Data provided Block Start

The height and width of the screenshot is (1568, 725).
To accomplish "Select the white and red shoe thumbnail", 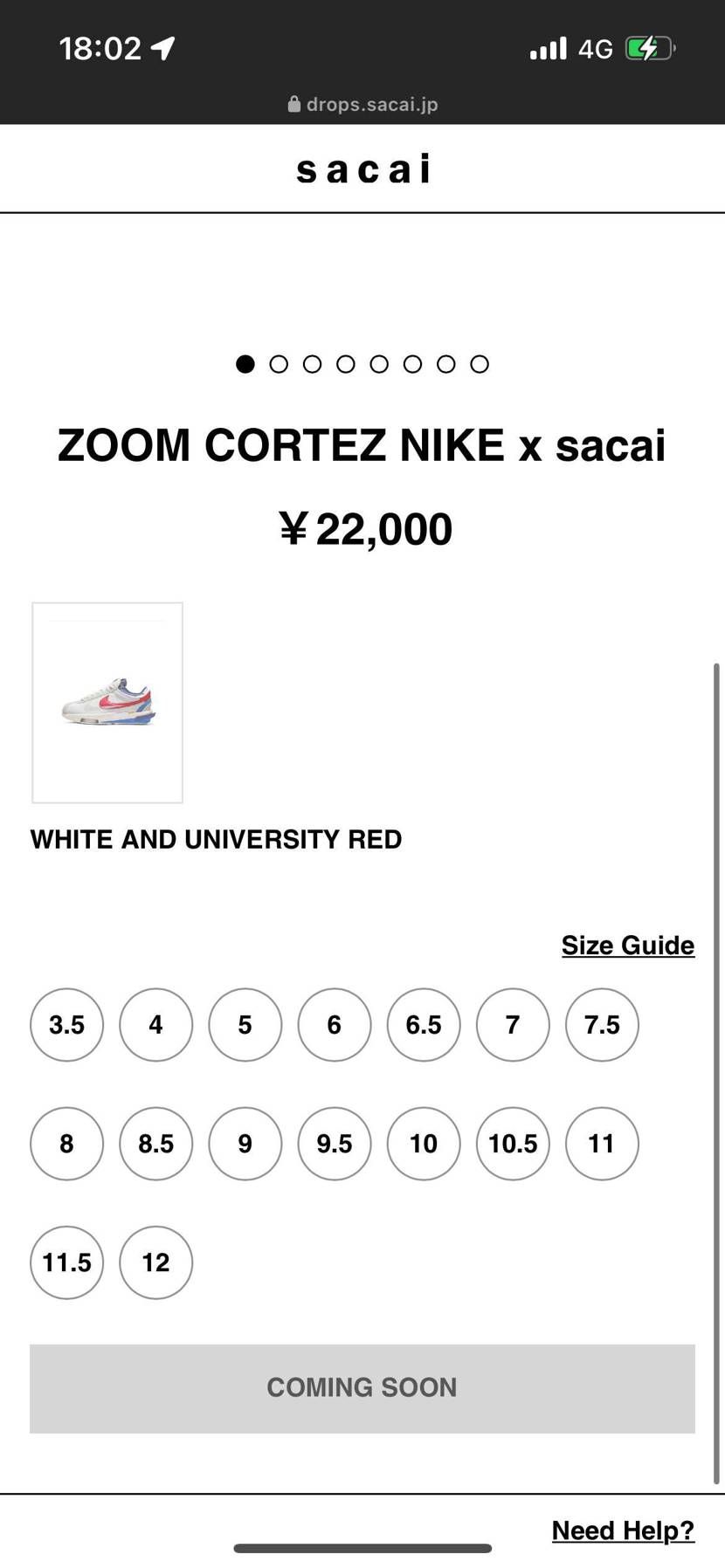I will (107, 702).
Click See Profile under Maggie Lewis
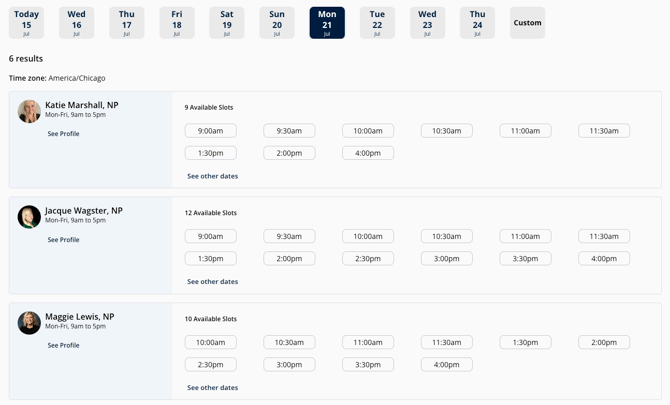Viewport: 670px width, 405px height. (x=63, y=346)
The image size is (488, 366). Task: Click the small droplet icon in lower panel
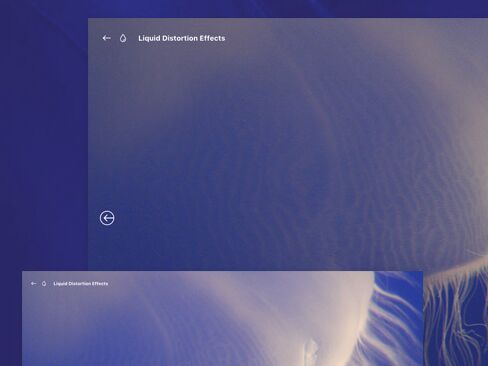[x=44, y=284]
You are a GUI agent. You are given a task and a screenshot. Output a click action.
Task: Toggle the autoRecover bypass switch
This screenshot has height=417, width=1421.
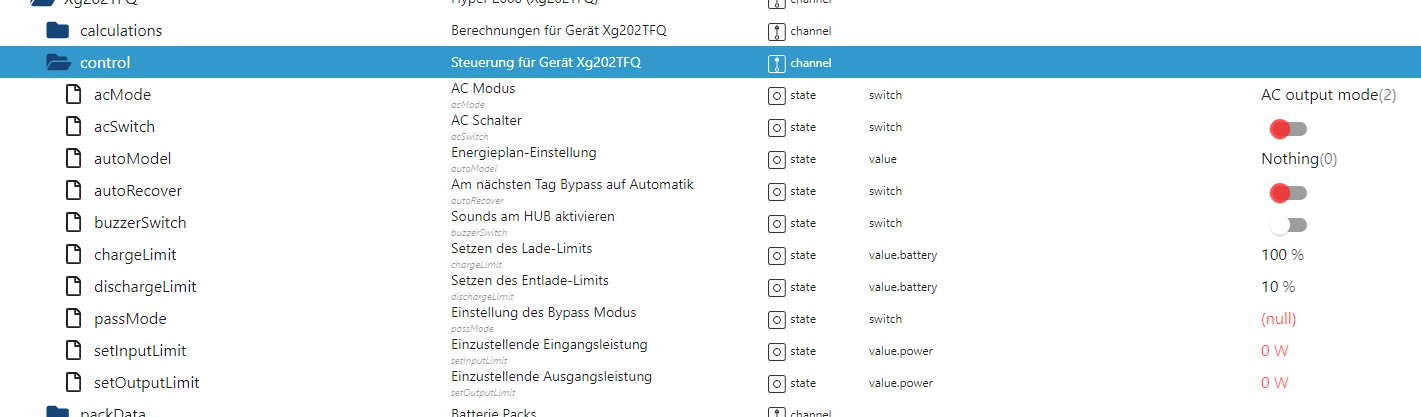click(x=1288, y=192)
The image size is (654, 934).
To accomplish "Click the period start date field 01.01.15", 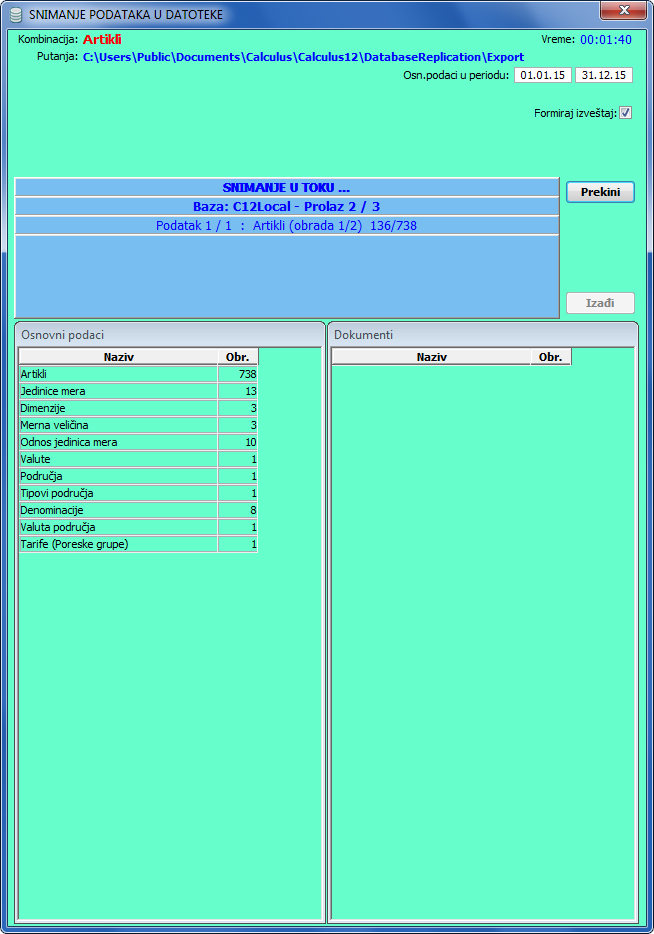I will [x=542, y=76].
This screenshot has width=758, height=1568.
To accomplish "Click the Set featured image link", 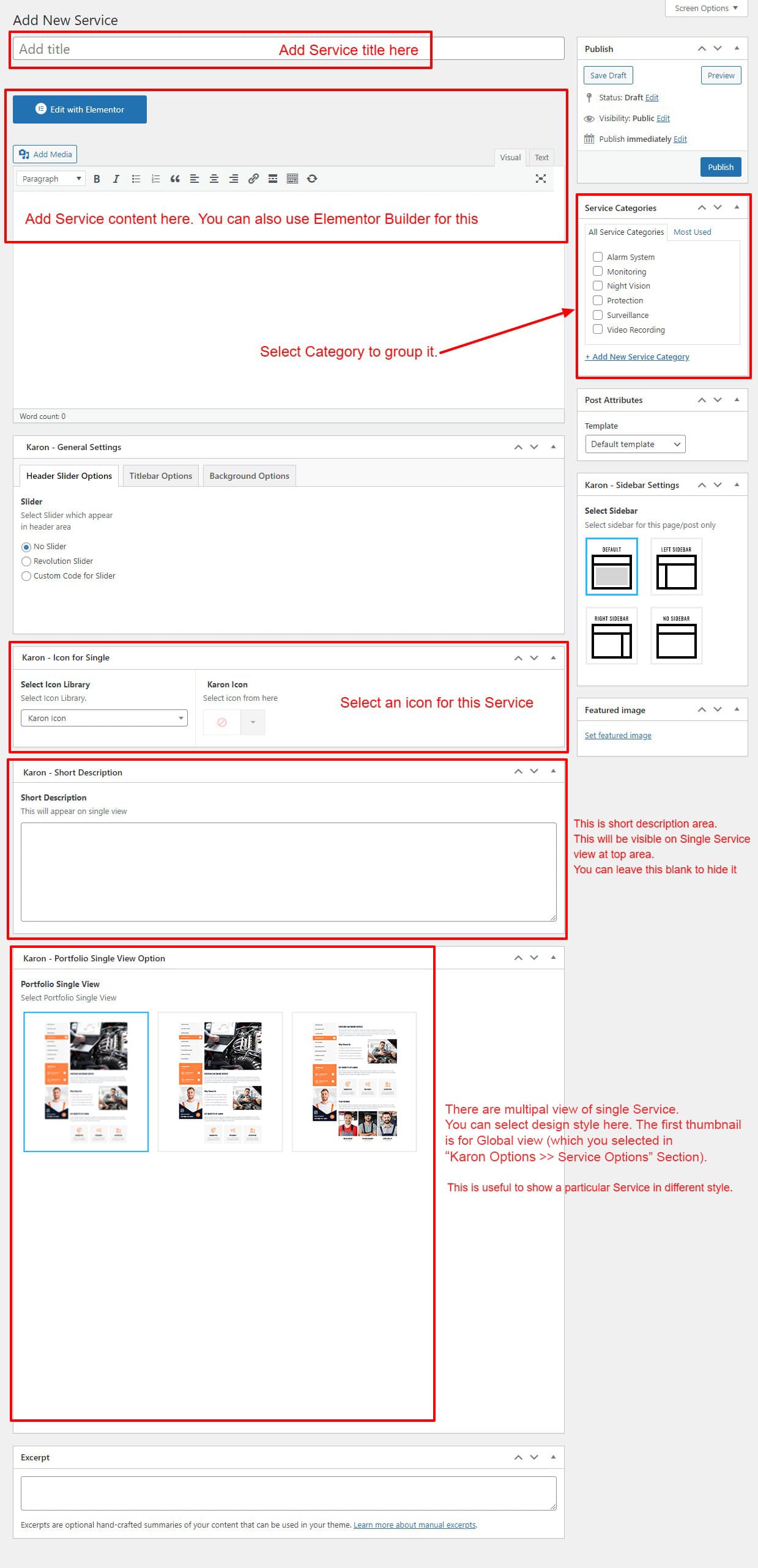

Data provided Block End
Data provided Block Start

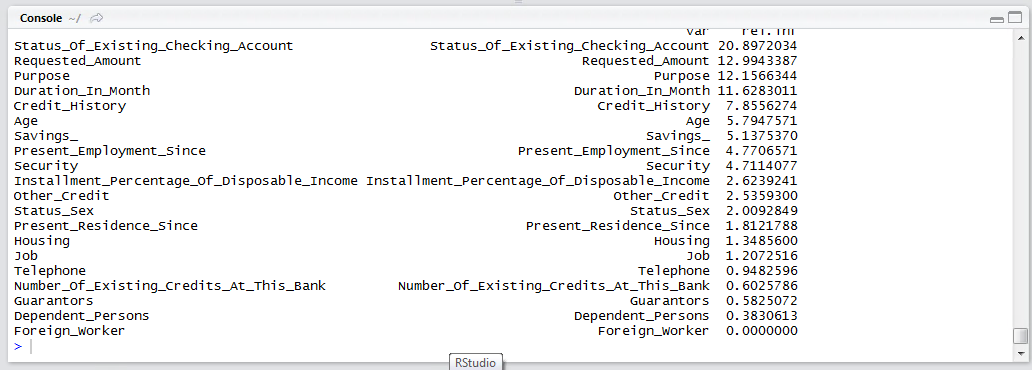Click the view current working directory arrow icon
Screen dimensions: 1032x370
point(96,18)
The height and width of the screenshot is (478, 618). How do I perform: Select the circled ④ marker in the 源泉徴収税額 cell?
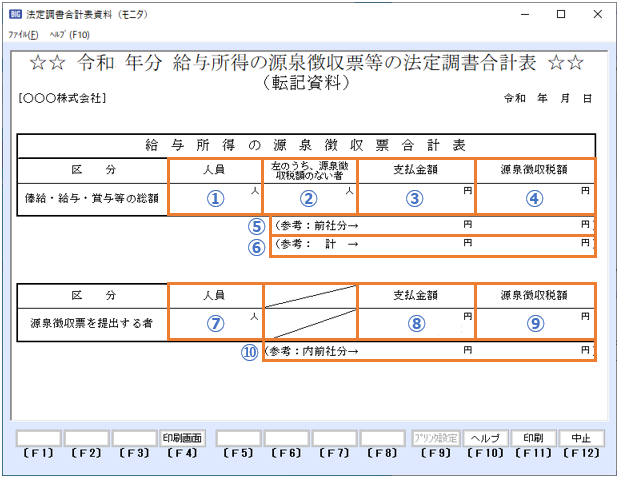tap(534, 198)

Data provided Block End
Data provided Block Start

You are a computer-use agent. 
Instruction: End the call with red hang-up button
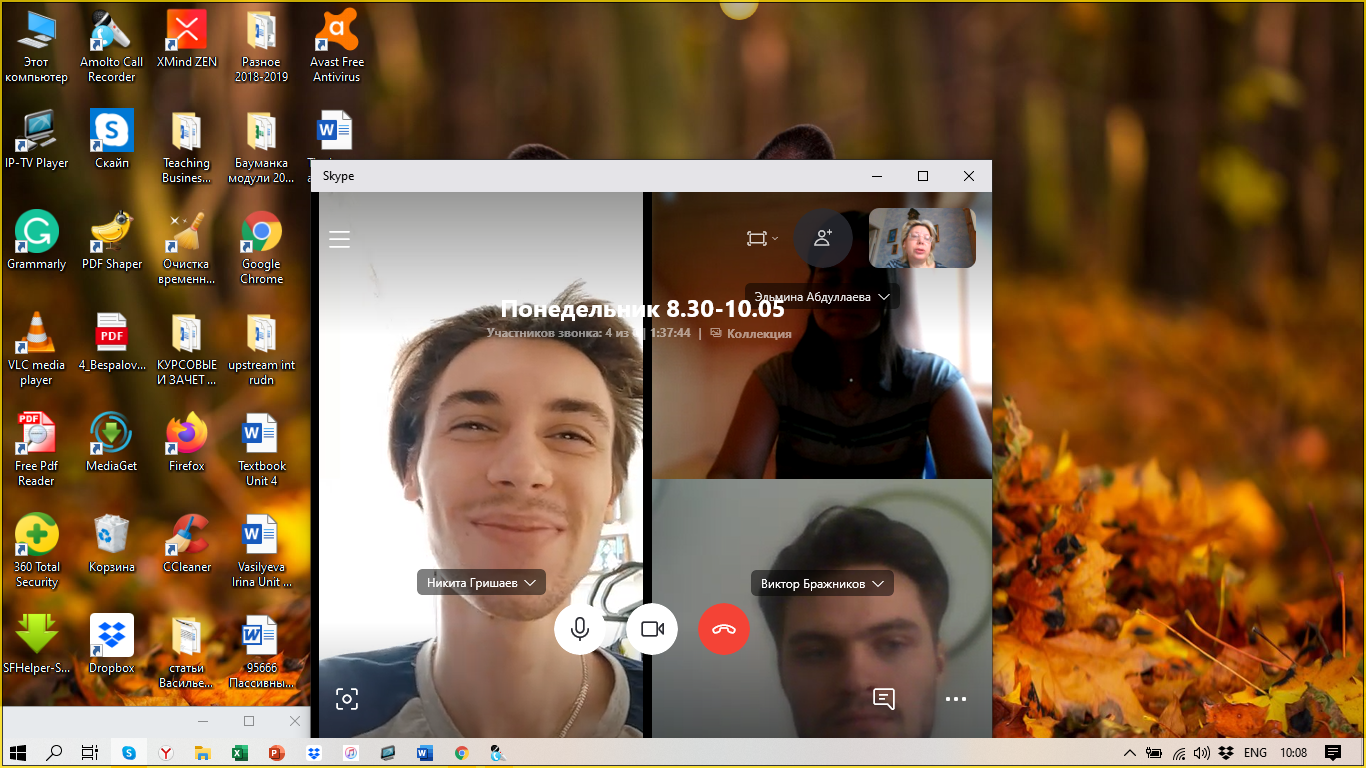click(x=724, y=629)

Data provided Block End

* _Exercise_
Pick out each line above that includes "agent" and show it.

* _The answer_
You are a GUI agent. You are given a task and a screenshot. Output a click action.
You are a computer-use agent. 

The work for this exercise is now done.